Saturday, 10/13/2018 9:02:30 AM

Saturday, October 13, 2018 9:02:30 AM

Post# of 429007
No Retinadoc, be careful here:

The big takeaway is that multiple large epidemiology studies show a DOSE DEPENDENT relationships with triglyceride levels and death. Given this as fact, it is not a giant intuitive leap to assume that decreasing trigs will decrease mortality. Reduce-it has in my mind put to rest the unfortunate idea that trigs are just a bystander marker and not causative of CVD mortality and morbidity.


R-IT does not establish trigs in the causative pathway such that it is a modifiable risk factor.

If it did, then people with high trigs could simply take a cheap fenofibrate (ACCORD Trail) or Niacin (AIM HIGH Trial) to reduce trigs and reduce risk of cardiac events.

There is some irony here (I love irony).

We argued during our ANCHOR ADCom that subgroup data from those same trials (the subgroups with high baseline trigs) point to the reasonable conclusion that lowering trigs in high trig patients would lower cardiac risk and thus Vascepa should be approved.

Now, we must argue that is not necessarily true.

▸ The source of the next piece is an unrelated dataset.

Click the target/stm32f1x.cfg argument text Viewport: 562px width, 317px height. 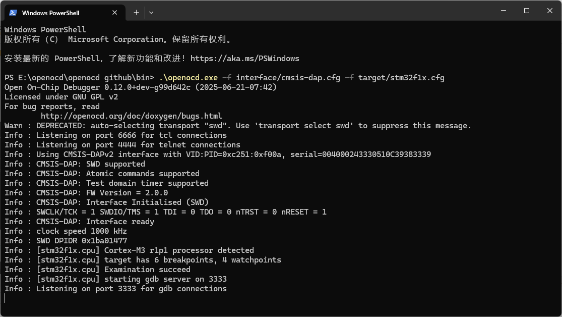tap(401, 78)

Rather we must argue that reducing trigs (our ANCHOR target) isn't what causes Vascepa to be beneficial. The MOA of Vascepa is far more complex than that (the "inflamatory hypothesis" vs the "trig hypothesis") .

Amarin understands this subtle issue. They have emphasized that R-IT was not designed to test the trig hypothesis.

But the conclusion you draw (bolded in your quote above) is a leap. And that leap is dangerous in that it would open up any drug or OTC supplement that lowers trigs to piggyback off of the success of R-IT.